▶ **HOW TO COMPLETE THIS TASK**:
Below are entries; output exactly the lines from the one with "Task: Select the Interfaces breadcrumb" to the one with "This screenshot has height=758, width=1591.", both included, and nothing else.

▶ **SUPPLIED RECORDS**:
-- Opening Marker --

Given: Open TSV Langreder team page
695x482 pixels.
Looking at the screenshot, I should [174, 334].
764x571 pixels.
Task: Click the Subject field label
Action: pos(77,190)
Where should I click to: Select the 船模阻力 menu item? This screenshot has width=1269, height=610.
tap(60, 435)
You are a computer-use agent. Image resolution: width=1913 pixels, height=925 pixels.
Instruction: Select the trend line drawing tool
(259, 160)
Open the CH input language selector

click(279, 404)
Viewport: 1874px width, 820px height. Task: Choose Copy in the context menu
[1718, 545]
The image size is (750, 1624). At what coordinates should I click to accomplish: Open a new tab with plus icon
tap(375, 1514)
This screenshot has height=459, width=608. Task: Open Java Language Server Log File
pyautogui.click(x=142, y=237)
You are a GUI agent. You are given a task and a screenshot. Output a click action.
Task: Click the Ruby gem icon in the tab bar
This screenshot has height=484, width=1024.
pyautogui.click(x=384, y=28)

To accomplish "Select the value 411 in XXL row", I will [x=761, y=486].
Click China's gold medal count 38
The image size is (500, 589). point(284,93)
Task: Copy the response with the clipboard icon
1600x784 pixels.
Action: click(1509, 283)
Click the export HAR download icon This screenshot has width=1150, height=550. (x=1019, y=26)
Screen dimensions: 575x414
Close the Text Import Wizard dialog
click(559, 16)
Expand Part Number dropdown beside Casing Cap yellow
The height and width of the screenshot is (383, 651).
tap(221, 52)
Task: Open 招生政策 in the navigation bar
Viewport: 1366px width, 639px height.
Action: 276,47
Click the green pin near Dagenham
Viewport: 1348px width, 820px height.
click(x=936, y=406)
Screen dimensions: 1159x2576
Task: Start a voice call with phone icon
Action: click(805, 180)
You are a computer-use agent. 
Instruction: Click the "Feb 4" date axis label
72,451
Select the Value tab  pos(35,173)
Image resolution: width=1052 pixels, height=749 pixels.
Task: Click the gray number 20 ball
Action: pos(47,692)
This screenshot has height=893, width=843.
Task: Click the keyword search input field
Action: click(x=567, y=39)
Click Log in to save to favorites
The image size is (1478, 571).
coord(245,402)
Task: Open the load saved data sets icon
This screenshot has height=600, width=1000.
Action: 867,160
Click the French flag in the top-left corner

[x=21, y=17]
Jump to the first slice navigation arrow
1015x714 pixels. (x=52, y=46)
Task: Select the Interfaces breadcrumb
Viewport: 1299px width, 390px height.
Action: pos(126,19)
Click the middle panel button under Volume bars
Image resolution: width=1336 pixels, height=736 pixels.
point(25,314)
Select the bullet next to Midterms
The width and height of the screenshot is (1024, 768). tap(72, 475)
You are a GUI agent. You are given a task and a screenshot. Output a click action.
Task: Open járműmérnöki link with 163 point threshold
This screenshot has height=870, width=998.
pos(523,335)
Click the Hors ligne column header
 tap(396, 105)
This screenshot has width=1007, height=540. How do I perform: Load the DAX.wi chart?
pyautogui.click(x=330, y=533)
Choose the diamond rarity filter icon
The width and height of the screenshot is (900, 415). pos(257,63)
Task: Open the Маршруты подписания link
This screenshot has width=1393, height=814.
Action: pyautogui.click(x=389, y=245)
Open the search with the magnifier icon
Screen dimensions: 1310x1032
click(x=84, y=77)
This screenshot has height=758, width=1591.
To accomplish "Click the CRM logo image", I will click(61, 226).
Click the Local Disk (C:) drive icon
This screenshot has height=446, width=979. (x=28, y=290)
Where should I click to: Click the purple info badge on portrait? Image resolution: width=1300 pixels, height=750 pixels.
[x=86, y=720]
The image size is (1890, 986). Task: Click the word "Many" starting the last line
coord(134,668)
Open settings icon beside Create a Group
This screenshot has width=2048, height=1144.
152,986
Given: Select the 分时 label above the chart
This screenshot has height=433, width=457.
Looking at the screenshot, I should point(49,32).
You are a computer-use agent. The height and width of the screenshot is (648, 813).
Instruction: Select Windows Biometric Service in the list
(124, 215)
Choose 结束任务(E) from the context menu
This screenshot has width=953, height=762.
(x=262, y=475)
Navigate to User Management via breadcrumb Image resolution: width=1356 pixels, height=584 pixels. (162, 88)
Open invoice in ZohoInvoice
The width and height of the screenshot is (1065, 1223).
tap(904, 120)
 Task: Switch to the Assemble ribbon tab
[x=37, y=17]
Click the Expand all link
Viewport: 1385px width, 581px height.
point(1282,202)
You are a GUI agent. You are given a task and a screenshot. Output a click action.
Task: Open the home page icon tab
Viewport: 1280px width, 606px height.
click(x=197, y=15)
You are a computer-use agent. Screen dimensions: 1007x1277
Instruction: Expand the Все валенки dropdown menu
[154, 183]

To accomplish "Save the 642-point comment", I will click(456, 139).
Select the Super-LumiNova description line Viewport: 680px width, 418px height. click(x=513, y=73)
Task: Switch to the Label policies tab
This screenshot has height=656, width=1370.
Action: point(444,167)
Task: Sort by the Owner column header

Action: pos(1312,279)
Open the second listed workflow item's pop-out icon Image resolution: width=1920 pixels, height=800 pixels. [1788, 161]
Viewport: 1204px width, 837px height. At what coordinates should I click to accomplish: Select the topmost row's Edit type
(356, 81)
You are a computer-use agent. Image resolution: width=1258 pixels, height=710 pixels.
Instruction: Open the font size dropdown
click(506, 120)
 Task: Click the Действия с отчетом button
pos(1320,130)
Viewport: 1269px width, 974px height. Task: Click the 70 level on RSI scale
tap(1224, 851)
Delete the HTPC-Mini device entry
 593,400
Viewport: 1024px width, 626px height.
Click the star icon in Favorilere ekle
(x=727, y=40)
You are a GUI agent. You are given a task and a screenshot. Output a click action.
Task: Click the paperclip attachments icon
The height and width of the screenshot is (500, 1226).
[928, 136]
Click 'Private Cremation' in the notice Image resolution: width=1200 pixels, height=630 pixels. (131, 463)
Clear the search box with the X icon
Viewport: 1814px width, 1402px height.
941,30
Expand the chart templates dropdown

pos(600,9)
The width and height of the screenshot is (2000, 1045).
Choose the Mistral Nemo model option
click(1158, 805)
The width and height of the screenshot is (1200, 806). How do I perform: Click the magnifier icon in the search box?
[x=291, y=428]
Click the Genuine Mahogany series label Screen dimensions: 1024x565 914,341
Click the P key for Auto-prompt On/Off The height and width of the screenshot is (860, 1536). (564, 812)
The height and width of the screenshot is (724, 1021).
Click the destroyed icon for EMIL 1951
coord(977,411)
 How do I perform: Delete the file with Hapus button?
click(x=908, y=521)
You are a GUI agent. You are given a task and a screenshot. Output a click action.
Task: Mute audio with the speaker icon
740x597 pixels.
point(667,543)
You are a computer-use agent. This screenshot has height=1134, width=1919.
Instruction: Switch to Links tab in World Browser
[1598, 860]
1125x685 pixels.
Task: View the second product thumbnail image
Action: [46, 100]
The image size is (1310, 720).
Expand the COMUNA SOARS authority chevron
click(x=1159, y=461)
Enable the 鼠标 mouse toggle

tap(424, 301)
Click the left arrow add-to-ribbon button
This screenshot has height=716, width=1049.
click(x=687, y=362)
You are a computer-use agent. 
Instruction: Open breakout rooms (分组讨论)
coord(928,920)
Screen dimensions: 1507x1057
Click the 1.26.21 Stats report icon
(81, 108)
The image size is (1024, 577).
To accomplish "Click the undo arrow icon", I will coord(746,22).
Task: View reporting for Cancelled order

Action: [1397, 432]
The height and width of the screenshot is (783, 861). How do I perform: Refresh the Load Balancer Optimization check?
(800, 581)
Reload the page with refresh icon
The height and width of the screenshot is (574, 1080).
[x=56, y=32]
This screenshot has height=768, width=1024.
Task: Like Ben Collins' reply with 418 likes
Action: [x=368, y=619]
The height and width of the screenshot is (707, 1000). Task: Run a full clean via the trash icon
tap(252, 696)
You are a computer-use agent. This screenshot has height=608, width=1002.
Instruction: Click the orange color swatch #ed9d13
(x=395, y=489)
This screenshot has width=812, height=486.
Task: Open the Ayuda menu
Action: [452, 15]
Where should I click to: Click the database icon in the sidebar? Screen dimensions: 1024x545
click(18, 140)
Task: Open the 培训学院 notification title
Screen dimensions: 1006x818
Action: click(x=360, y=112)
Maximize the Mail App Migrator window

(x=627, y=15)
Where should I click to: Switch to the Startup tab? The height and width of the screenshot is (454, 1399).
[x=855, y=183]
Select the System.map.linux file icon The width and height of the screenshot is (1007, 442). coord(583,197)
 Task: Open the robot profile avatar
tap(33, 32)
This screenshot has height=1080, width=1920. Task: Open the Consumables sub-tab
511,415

-- Closing Marker --

▶ **EXERCISE ANSWER**:
Task: Select the Interfaces breadcrumb
Viewport: 1299px width, 390px height.
Action: pos(126,19)
Click the middle panel button under Volume bars
Image resolution: width=1336 pixels, height=736 pixels.
point(25,314)
Select the bullet next to Midterms
The width and height of the screenshot is (1024, 768). tap(72, 475)
You are a GUI agent. You are given a task and a screenshot. Output a click action.
Task: Open járműmérnöki link with 163 point threshold
This screenshot has height=870, width=998.
pos(523,335)
Click the Hors ligne column header
 tap(396, 105)
This screenshot has width=1007, height=540. How do I perform: Load the DAX.wi chart?
pyautogui.click(x=330, y=533)
Choose the diamond rarity filter icon
The width and height of the screenshot is (900, 415). pos(257,63)
Task: Open the Маршруты подписания link
This screenshot has width=1393, height=814.
Action: pyautogui.click(x=389, y=245)
Open the search with the magnifier icon
Screen dimensions: 1310x1032
click(x=84, y=77)
This screenshot has height=758, width=1591.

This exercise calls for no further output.